3D Topological Plasmons in Weyl Semimetals

TL;DR

This paper explores the topological properties of bulk, surface, and edge plasmons in Weyl semimetals under magnetic fields, revealing novel unidirectional and Fermi-arc plasmons with potential applications in topological plasmonics.

Contribution

It introduces the concept of topologically protected Weyl plasmons, including unidirectional and Fermi-arc plasmons, and demonstrates their controllability and unique dispersion properties.

Findings

Existence of unidirectional surface plasmons consistent with bulk topology

Fermi-arc plasmons form a new class of 3D topological plasmons

A gapless unidirectional edge plasmon protected by topology

Abstract

We systematically investigate the properties of bulk, surface and edge plasmons in Weyl semimetals in presence of a magnetic field.

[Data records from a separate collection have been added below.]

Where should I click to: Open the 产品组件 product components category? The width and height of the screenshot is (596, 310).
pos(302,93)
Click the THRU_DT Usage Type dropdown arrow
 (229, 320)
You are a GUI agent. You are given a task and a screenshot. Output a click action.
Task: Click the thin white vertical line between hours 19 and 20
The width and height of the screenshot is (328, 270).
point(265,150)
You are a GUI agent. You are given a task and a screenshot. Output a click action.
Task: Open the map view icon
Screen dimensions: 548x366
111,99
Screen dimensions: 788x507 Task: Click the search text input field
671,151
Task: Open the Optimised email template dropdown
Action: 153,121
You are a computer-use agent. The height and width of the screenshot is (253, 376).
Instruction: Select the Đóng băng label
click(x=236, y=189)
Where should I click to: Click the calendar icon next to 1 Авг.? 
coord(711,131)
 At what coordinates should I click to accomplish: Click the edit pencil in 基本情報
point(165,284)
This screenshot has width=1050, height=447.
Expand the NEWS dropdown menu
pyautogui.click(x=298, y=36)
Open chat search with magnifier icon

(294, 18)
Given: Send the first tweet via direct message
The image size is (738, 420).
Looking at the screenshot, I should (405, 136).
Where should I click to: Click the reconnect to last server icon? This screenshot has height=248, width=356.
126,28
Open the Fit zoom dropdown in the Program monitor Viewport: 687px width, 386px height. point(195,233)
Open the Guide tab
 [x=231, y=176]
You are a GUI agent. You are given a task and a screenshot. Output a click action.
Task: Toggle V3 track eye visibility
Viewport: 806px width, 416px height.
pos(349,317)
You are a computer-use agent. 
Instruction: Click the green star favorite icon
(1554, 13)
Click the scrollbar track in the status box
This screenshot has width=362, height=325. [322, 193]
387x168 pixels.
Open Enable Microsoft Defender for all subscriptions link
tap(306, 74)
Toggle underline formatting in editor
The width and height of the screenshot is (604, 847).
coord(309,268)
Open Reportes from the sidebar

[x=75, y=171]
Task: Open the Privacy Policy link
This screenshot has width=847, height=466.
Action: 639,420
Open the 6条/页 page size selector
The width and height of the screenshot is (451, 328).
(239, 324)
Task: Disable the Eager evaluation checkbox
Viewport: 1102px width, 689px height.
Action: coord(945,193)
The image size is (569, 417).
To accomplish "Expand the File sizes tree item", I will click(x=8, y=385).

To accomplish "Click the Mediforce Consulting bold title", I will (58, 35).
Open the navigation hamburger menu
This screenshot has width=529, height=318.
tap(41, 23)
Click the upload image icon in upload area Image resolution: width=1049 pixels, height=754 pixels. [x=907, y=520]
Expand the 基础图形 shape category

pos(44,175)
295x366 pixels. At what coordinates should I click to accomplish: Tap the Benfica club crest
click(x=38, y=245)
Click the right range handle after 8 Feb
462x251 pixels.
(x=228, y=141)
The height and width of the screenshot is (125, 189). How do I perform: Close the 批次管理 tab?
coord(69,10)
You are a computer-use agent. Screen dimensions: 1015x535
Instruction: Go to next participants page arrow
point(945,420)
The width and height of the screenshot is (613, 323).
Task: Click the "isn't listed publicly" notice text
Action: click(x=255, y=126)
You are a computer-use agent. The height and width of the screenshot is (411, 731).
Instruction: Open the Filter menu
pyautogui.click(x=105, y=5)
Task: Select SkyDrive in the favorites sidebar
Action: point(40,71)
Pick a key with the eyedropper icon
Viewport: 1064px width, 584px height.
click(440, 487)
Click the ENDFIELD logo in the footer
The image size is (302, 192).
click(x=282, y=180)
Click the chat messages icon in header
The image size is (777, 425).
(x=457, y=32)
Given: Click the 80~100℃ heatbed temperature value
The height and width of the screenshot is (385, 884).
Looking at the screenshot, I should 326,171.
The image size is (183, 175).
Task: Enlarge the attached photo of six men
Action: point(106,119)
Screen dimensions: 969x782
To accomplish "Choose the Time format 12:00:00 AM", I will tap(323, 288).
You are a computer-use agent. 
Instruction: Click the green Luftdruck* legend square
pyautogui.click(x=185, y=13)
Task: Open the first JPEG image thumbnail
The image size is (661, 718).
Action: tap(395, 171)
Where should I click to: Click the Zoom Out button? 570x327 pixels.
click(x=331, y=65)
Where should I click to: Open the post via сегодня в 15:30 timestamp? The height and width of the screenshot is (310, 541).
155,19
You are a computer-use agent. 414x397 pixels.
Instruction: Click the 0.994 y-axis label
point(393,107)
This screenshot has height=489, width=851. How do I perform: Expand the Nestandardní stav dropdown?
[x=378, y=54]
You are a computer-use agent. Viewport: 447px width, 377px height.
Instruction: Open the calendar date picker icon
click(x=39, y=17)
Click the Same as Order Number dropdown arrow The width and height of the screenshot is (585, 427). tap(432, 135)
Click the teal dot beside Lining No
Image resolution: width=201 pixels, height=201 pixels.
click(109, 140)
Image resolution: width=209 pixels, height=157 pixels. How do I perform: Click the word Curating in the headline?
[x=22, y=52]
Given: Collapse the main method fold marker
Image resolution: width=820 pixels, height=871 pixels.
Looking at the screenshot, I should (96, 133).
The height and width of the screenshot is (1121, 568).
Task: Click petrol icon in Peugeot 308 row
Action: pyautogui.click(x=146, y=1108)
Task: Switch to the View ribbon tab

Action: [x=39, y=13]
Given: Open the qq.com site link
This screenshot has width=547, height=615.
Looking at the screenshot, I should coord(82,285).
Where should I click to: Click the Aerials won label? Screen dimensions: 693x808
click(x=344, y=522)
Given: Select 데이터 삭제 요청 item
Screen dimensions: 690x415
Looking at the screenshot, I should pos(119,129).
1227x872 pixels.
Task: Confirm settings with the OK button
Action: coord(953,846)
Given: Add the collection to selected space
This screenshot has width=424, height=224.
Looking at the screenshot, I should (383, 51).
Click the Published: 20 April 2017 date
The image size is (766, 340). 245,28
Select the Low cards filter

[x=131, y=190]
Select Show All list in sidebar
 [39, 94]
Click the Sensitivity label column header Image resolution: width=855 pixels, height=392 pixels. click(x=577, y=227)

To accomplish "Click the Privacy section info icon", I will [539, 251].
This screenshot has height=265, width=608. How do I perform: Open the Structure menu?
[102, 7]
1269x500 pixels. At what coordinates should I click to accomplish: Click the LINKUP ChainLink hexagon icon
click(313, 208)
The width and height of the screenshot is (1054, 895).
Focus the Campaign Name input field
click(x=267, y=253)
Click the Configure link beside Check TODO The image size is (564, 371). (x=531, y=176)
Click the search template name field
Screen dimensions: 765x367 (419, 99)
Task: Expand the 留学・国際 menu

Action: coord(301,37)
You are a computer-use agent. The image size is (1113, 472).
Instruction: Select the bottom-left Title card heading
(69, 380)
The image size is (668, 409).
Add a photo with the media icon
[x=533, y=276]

It is found that unidirectional plasmons with different properties exist on different surfaces, which is in consistent with the nontrivial topology of the three-dimensional (3D) bulk plasmons. These novel plasmons possess momentum-location lock and may travel between surfaces. The anomalous Hall conductivity brings about abundant anisotropic plasmon dispersions, from linear to parabolic or even hyperbolic bands. With the help of a semiclassical picture for the formation of the Weyl orbits, we point out the Fermi-arc plasmons at opposite surfaces can make up another unique 3D topological plasmon. Furthermore, there is a gapless unidirectional edge plasmon protected by the topology whose direction and position can be controlled by external field. Our work thus uncovers topological features of Weyl plasmons, which may have important applications in photoelectric devices based on chiral/topological plasmonics.